Jakarta, beberapa bulan yang lalu
Tidak ada perpisahan yang baik-baik saja.
Aku tidak mampu mendeskripsikan perasaanku saat ini, selain rasa sesak yang kian meradang selama sisa perjalanan menuju ke apartemen.
Aku berusaha menahan tangisku disepanjang jalan, berusaha meyakinkan diri bahwa ini adalah keputusan yang tepat. "Lo kuat Ra," ucapku pada diri sendiri. "Lo bukan perempuan lemah." Lanjutku men sugesti diri sendiri.
Suara getar ponsel di tasku kembali menyapa. Sejak perjalanan dari GI hingga apartemen, sudah tak terhitung berapa kali benda pipih persegi itu bergetar. Memang sengaja aku hiraukan, sebab sudah tau siapa yang menghubungiku itu. Arfian, laki-laki yang sudah menemaniku selama hampir empat tahun dan baru aku putuskan beberapa jam yang lalu.
Ingatanku kembali melayang ke kejadian tadi. Kejadian di mana aku akhirnya memberanikan diri — setelah beberapa hari berpikir, untuk mengkonfirmasi sebuah hal yang terjadi.
"Sejak kapan?" tanyaku dingin. Tidak menampilkan ekspresi apa pun, padahal sebenarnya aku bukan orang yang mahal dalam berekspresi.
"Kamu salah paham, Yang." Katanya terlihat khawatir.
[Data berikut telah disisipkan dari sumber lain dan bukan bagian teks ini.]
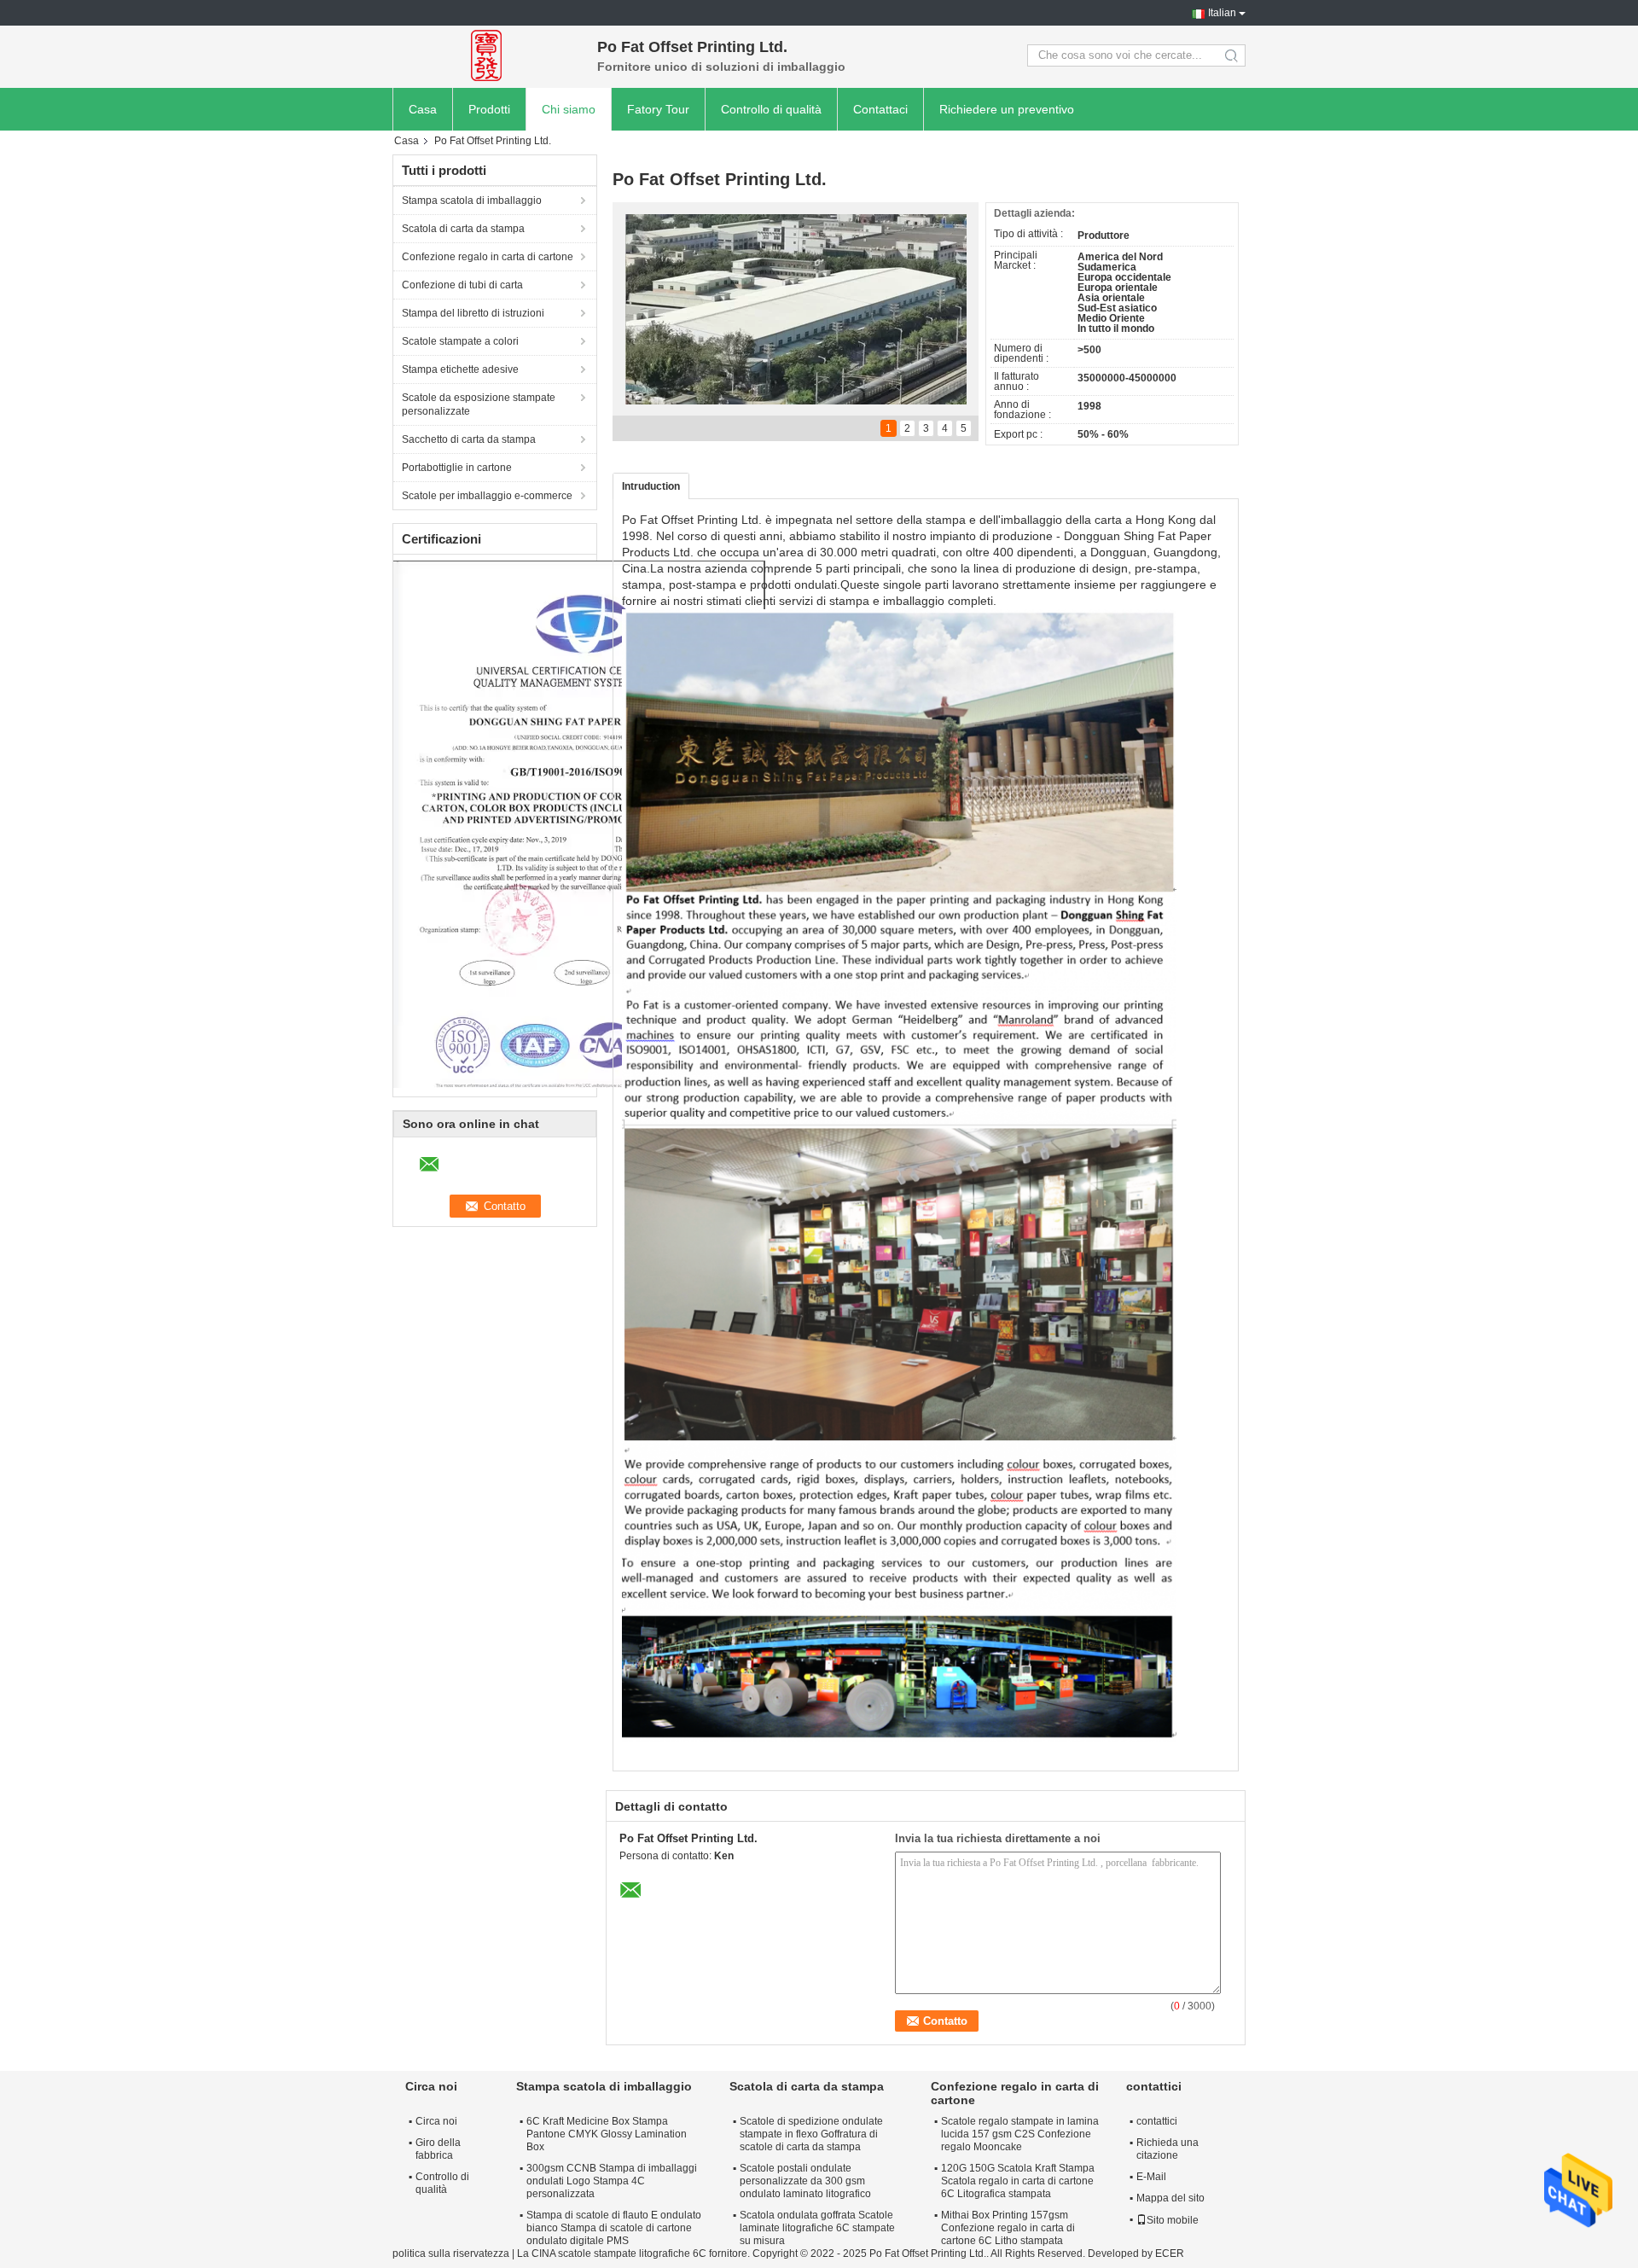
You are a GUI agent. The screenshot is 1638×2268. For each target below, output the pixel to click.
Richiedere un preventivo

Aku tersenyum getir. "Gue gak butuh penjelasan, Fi. Gue butuh jawaban." Meski sakit, aku tetap memaksakan diri. Aku bukan tipe perempuan yang bisa diperlakukan semena-mena. Jadi aku harus menunjukkan itu padanya.
"Gue?" gumamnya tidak percaya.
"Sejak kapan kalian bersama?" sebenarnya aku sudah muak dengannya. Sejak pertama kali mengetahui bahwa dia mengkhianati hubungan kami, aku langsung lost respect. Namun aku tidak bisa menghindar, apalagi dalam kasus ini bukan aku yang bersalah. I will stand for my self, for my responsibility, and for my right. Aku memang mencintainya — sangat, tetapi aku tidak bodoh untuk membiarkan diriku disakiti olehnya. Apalagi secara sadar.
"Gue tau kalo lo ada main sama Sandra di belakang gue." Tidak kunjung mendapat jawaban, terang-terangan aku menyebut siapa sosok yang menjadi selingkuhannya. "Gak usah ngelak karena gue punya buktinya." Sebelum dia mencari alasan, aku menegaskan bahwa aku memiliki bukti atas perselingkuhan mereka. Aku hanya butuh dia mengatakan secara jujur sebelum kami harus mengakhiri hubungan yang sudah tidak bisa diselamatkan ini.
"Aku minta maaf, Yang."
"Raya. Panggil gue Raya." Aku menginterupsi panggilannya padaku. "Lo udah gak punya hak atas panggilan itu sejak memutuskan untuk selingkuh."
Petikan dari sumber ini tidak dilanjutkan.